Copy out every entry below, replacing "Screen dimensions" with "Screen size" and leaving everything else unchanged.

── Records provided

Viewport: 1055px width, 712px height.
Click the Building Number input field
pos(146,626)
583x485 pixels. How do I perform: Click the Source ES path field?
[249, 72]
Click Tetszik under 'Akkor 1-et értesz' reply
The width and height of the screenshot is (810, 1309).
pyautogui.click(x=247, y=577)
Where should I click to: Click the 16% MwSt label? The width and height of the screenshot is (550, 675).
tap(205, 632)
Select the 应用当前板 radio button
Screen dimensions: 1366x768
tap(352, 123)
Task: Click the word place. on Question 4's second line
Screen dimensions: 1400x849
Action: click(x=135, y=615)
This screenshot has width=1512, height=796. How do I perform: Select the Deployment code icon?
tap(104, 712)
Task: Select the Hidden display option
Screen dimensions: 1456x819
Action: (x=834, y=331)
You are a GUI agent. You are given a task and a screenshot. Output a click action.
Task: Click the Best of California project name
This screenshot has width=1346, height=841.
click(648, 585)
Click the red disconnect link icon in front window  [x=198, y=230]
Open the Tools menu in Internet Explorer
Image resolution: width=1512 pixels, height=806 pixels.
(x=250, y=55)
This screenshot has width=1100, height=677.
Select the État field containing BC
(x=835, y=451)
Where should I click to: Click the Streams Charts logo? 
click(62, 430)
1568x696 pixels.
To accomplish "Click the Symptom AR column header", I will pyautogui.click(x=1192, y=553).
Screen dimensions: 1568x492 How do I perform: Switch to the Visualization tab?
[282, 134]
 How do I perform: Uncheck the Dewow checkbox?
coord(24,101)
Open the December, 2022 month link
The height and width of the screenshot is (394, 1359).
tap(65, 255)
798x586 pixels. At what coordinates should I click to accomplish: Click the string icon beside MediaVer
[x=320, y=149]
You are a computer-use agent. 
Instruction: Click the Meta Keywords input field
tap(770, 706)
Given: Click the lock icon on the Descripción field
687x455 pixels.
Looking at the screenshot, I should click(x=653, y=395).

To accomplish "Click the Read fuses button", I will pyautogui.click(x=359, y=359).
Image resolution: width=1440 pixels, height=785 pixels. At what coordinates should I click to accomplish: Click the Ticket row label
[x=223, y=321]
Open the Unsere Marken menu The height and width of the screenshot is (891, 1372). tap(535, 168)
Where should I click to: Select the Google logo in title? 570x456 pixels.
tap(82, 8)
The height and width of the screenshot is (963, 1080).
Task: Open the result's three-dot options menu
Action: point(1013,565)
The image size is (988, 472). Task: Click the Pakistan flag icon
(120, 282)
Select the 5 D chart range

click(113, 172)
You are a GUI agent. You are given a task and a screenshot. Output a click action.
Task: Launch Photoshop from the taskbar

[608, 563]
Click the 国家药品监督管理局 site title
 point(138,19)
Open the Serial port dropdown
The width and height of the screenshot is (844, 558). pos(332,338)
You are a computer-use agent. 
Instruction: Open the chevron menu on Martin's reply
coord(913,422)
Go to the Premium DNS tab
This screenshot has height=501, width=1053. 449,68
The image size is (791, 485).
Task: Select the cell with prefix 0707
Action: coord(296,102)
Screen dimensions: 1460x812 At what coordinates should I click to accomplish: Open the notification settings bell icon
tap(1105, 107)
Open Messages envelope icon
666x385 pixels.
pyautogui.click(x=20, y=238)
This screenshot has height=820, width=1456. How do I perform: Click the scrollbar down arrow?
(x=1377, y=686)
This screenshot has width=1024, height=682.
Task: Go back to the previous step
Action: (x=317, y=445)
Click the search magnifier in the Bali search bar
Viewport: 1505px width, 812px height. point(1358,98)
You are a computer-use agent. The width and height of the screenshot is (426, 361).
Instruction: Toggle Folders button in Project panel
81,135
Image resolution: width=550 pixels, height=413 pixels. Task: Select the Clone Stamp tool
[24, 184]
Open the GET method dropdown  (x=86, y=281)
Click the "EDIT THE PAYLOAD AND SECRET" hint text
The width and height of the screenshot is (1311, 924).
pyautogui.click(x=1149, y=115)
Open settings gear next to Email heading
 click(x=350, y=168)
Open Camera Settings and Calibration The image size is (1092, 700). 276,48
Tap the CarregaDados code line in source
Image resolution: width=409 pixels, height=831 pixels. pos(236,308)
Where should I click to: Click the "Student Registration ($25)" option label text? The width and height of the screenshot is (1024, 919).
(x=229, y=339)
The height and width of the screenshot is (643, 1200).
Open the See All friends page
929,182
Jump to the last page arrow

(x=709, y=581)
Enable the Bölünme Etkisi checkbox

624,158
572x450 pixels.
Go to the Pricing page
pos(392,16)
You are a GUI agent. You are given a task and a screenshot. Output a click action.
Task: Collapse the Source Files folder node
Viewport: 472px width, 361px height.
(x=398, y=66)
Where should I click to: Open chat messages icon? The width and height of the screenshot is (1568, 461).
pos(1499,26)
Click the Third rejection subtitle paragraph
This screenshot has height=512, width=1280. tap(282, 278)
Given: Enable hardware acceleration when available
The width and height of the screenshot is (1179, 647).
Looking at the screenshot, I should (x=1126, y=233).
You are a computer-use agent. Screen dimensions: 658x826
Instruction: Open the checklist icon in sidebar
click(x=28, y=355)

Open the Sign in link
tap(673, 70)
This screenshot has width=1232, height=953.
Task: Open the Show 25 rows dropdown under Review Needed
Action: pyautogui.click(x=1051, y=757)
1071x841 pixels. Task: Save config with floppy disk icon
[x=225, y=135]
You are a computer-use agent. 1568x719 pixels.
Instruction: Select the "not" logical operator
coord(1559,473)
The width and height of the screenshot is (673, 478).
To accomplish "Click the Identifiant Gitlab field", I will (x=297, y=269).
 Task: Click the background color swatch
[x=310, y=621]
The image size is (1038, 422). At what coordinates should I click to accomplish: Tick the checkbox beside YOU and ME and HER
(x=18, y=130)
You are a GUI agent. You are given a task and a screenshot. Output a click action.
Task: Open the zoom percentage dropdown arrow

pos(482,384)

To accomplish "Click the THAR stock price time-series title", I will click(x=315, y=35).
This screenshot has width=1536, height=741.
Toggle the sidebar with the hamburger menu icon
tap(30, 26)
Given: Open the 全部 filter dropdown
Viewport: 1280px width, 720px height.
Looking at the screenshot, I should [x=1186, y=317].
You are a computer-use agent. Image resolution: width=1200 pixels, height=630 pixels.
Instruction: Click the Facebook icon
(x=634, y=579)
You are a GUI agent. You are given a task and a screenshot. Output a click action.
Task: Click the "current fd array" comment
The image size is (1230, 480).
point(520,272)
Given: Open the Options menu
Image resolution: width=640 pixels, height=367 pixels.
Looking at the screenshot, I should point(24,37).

────

_Final result_:
Viewport: 1055px width, 712px height.
Click the Building Number input field
pos(146,626)
583x485 pixels. How do I perform: Click the Source ES path field?
[249, 72]
Click Tetszik under 'Akkor 1-et értesz' reply
The width and height of the screenshot is (810, 1309).
pyautogui.click(x=247, y=577)
Where should I click to: Click the 16% MwSt label? The width and height of the screenshot is (550, 675).
tap(205, 632)
Select the 应用当前板 radio button
Screen size: 1366x768
tap(352, 123)
Task: Click the word place. on Question 4's second line
Screen size: 1400x849
Action: click(x=135, y=615)
This screenshot has width=1512, height=796. How do I perform: Select the Deployment code icon?
tap(104, 712)
Task: Select the Hidden display option
Screen size: 1456x819
Action: (x=834, y=331)
You are a GUI agent. You are given a task and a screenshot. Output a click action.
Task: Click the Best of California project name
This screenshot has width=1346, height=841.
click(648, 585)
Click the red disconnect link icon in front window  [x=198, y=230]
Open the Tools menu in Internet Explorer
Image resolution: width=1512 pixels, height=806 pixels.
(x=250, y=55)
This screenshot has width=1100, height=677.
Select the État field containing BC
(x=835, y=451)
Where should I click to: Click the Streams Charts logo? 
click(62, 430)
1568x696 pixels.
To accomplish "Click the Symptom AR column header", I will pyautogui.click(x=1192, y=553).
Screen size: 1568x492 How do I perform: Switch to the Visualization tab?
[282, 134]
 How do I perform: Uncheck the Dewow checkbox?
coord(24,101)
Open the December, 2022 month link
The height and width of the screenshot is (394, 1359).
tap(65, 255)
798x586 pixels. At what coordinates should I click to accomplish: Click the string icon beside MediaVer
[x=320, y=149]
You are a computer-use agent. 
Instruction: Click the Meta Keywords input field
tap(770, 706)
Given: Click the lock icon on the Descripción field
687x455 pixels.
Looking at the screenshot, I should click(x=653, y=395).

To accomplish "Click the Read fuses button", I will pyautogui.click(x=359, y=359).
Image resolution: width=1440 pixels, height=785 pixels. At what coordinates should I click to accomplish: Click the Ticket row label
[x=223, y=321]
Open the Unsere Marken menu The height and width of the screenshot is (891, 1372). tap(535, 168)
Where should I click to: Select the Google logo in title? 570x456 pixels.
tap(82, 8)
The height and width of the screenshot is (963, 1080).
Task: Open the result's three-dot options menu
Action: point(1013,565)
The image size is (988, 472). Task: Click the Pakistan flag icon
(120, 282)
Select the 5 D chart range

click(113, 172)
You are a GUI agent. You are given a task and a screenshot. Output a click action.
Task: Launch Photoshop from the taskbar

[608, 563]
Click the 国家药品监督管理局 site title
 point(138,19)
Open the Serial port dropdown
The width and height of the screenshot is (844, 558). pos(332,338)
You are a computer-use agent. 
Instruction: Open the chevron menu on Martin's reply
coord(913,422)
Go to the Premium DNS tab
This screenshot has height=501, width=1053. 449,68
The image size is (791, 485).
Task: Select the cell with prefix 0707
Action: coord(296,102)
Screen size: 1460x812 At what coordinates should I click to accomplish: Open the notification settings bell icon
tap(1105, 107)
Open Messages envelope icon
666x385 pixels.
pyautogui.click(x=20, y=238)
This screenshot has height=820, width=1456. How do I perform: Click the scrollbar down arrow?
(x=1377, y=686)
This screenshot has width=1024, height=682.
Task: Go back to the previous step
Action: (x=317, y=445)
Click the search magnifier in the Bali search bar
Viewport: 1505px width, 812px height. point(1358,98)
You are a computer-use agent. The width and height of the screenshot is (426, 361).
Instruction: Toggle Folders button in Project panel
81,135
Image resolution: width=550 pixels, height=413 pixels. Task: Select the Clone Stamp tool
[24, 184]
Open the GET method dropdown  (x=86, y=281)
Click the "EDIT THE PAYLOAD AND SECRET" hint text
The width and height of the screenshot is (1311, 924).
pyautogui.click(x=1149, y=115)
Open settings gear next to Email heading
 click(x=350, y=168)
Open Camera Settings and Calibration The image size is (1092, 700). 276,48
Tap the CarregaDados code line in source
Image resolution: width=409 pixels, height=831 pixels. pos(236,308)
Where should I click to: Click the "Student Registration ($25)" option label text? The width and height of the screenshot is (1024, 919).
(x=229, y=339)
The height and width of the screenshot is (643, 1200).
Open the See All friends page
929,182
Jump to the last page arrow

(x=709, y=581)
Enable the Bölünme Etkisi checkbox

624,158
572x450 pixels.
Go to the Pricing page
pos(392,16)
You are a GUI agent. You are given a task and a screenshot. Output a click action.
Task: Collapse the Source Files folder node
Viewport: 472px width, 361px height.
(x=398, y=66)
Where should I click to: Open chat messages icon? The width and height of the screenshot is (1568, 461).
pos(1499,26)
Click the Third rejection subtitle paragraph
This screenshot has height=512, width=1280. tap(282, 278)
Given: Enable hardware acceleration when available
The width and height of the screenshot is (1179, 647).
Looking at the screenshot, I should (x=1126, y=233).
You are a computer-use agent. Screen size: 658x826
Instruction: Open the checklist icon in sidebar
click(x=28, y=355)

Open the Sign in link
tap(673, 70)
This screenshot has width=1232, height=953.
Task: Open the Show 25 rows dropdown under Review Needed
Action: pyautogui.click(x=1051, y=757)
1071x841 pixels. Task: Save config with floppy disk icon
[x=225, y=135]
You are a computer-use agent. 1568x719 pixels.
Instruction: Select the "not" logical operator
coord(1559,473)
The width and height of the screenshot is (673, 478).
To accomplish "Click the Identifiant Gitlab field", I will (x=297, y=269).
 Task: Click the background color swatch
[x=310, y=621]
The image size is (1038, 422). At what coordinates should I click to accomplish: Tick the checkbox beside YOU and ME and HER
(x=18, y=130)
You are a GUI agent. You are given a task and a screenshot. Output a click action.
Task: Open the zoom percentage dropdown arrow

pos(482,384)

To accomplish "Click the THAR stock price time-series title", I will click(x=315, y=35).
This screenshot has width=1536, height=741.
Toggle the sidebar with the hamburger menu icon
tap(30, 26)
Given: Open the 全部 filter dropdown
Viewport: 1280px width, 720px height.
Looking at the screenshot, I should [x=1186, y=317].
You are a computer-use agent. Image resolution: width=1200 pixels, height=630 pixels.
Instruction: Click the Facebook icon
(x=634, y=579)
You are a GUI agent. You are given a task and a screenshot. Output a click action.
Task: Click the "current fd array" comment
The image size is (1230, 480).
point(520,272)
Given: Open the Options menu
Image resolution: width=640 pixels, height=367 pixels.
Looking at the screenshot, I should point(24,37).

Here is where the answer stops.